(Collection entries)

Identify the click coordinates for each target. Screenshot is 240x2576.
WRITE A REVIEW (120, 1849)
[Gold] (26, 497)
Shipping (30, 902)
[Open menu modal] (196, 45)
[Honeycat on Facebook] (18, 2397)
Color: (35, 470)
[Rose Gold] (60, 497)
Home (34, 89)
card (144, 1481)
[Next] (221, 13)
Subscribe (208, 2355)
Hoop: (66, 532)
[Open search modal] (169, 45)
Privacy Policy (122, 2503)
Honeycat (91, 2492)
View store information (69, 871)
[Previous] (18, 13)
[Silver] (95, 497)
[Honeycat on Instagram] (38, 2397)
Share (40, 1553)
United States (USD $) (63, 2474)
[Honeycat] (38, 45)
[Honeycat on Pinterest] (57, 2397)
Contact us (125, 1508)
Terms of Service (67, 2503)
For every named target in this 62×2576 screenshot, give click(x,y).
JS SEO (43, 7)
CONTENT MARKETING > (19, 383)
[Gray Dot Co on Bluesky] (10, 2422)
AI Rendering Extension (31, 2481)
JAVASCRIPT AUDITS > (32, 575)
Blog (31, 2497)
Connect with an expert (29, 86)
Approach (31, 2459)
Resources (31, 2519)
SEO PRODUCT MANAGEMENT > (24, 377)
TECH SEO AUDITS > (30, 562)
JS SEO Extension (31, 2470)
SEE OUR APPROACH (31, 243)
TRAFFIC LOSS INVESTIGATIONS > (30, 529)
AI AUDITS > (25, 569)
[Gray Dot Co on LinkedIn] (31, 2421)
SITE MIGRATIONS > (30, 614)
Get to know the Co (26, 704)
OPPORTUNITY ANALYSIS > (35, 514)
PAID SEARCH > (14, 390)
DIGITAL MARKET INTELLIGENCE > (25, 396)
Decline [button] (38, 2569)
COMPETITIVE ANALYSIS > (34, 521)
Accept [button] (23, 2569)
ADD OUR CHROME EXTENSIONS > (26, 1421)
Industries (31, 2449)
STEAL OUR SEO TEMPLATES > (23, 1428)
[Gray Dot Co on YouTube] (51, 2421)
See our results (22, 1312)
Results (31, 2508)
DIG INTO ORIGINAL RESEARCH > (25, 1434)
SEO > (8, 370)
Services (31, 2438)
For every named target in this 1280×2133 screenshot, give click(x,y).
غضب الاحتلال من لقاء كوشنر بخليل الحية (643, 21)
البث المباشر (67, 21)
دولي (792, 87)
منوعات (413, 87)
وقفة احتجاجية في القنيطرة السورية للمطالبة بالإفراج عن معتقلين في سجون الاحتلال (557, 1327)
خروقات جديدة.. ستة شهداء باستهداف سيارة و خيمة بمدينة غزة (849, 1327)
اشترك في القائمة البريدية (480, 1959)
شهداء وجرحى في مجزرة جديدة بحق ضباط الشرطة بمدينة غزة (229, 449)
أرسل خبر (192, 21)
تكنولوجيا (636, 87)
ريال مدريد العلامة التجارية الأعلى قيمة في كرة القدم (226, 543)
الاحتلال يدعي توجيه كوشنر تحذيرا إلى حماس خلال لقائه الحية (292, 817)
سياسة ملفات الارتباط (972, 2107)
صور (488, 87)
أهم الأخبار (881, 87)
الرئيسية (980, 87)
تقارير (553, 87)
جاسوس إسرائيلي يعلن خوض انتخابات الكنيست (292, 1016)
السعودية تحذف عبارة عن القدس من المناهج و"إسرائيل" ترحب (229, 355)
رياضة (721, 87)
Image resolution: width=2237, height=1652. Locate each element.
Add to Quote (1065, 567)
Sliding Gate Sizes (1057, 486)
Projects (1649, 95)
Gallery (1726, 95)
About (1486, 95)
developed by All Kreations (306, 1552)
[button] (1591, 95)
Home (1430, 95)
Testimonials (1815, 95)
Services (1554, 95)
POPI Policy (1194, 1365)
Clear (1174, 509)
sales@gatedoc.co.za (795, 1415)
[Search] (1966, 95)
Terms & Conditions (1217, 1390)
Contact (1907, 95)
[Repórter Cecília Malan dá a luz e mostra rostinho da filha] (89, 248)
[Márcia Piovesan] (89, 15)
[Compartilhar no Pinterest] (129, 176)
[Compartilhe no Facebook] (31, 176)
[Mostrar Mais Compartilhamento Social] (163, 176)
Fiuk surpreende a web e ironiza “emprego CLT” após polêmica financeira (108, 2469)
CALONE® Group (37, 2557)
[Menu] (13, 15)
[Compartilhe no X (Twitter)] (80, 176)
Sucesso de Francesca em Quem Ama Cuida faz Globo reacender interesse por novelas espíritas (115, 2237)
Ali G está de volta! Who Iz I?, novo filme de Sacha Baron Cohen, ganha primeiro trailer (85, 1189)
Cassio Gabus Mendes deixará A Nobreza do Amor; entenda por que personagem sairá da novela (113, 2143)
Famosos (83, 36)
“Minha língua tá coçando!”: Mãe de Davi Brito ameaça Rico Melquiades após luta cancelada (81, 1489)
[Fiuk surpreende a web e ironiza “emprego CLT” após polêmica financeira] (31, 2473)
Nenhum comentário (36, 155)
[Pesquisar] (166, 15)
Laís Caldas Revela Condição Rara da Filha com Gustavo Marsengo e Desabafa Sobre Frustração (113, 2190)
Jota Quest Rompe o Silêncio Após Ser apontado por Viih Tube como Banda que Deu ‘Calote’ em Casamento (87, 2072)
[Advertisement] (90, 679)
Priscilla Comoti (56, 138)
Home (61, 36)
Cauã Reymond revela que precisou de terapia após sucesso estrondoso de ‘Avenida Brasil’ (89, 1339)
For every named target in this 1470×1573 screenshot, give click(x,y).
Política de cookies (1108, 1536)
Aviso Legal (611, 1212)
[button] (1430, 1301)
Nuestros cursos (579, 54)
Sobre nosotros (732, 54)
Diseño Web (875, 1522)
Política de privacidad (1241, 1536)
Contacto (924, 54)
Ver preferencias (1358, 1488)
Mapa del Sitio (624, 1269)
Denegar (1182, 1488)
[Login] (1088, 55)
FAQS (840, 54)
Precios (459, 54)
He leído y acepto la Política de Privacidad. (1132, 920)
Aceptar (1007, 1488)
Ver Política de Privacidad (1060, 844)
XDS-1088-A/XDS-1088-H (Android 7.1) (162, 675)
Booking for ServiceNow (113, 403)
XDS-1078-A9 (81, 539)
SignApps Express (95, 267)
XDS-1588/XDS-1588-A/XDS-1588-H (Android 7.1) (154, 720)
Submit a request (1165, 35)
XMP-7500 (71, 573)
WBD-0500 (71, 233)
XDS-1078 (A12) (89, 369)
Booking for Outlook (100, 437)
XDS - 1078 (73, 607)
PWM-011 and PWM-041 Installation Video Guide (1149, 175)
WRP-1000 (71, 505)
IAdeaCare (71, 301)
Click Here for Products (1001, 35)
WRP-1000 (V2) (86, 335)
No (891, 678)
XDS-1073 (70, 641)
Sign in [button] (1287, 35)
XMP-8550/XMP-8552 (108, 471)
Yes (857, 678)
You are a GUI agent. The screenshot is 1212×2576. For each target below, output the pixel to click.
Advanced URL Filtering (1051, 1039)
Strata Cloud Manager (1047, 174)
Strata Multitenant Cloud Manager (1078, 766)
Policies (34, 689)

> **Requirement**
Your answer should consist only of the lines above between the line holding "جاسوس إسرائيلي يعلن" and the line holding "Contact (1907, 95)", inclusive, each transcribed exactly.

> **Response**
جاسوس إسرائيلي يعلن خوض انتخابات الكنيست (292, 1016)
السعودية تحذف عبارة عن القدس من المناهج و"إسرائيل" ترحب (229, 355)
رياضة (721, 87)
Image resolution: width=2237, height=1652. Locate each element.
Add to Quote (1065, 567)
Sliding Gate Sizes (1057, 486)
Projects (1649, 95)
Gallery (1726, 95)
About (1486, 95)
developed by All Kreations (306, 1552)
[button] (1591, 95)
Home (1430, 95)
Testimonials (1815, 95)
Services (1554, 95)
POPI Policy (1194, 1365)
Clear (1174, 509)
sales@gatedoc.co.za (795, 1415)
[Search] (1966, 95)
Terms & Conditions (1217, 1390)
Contact (1907, 95)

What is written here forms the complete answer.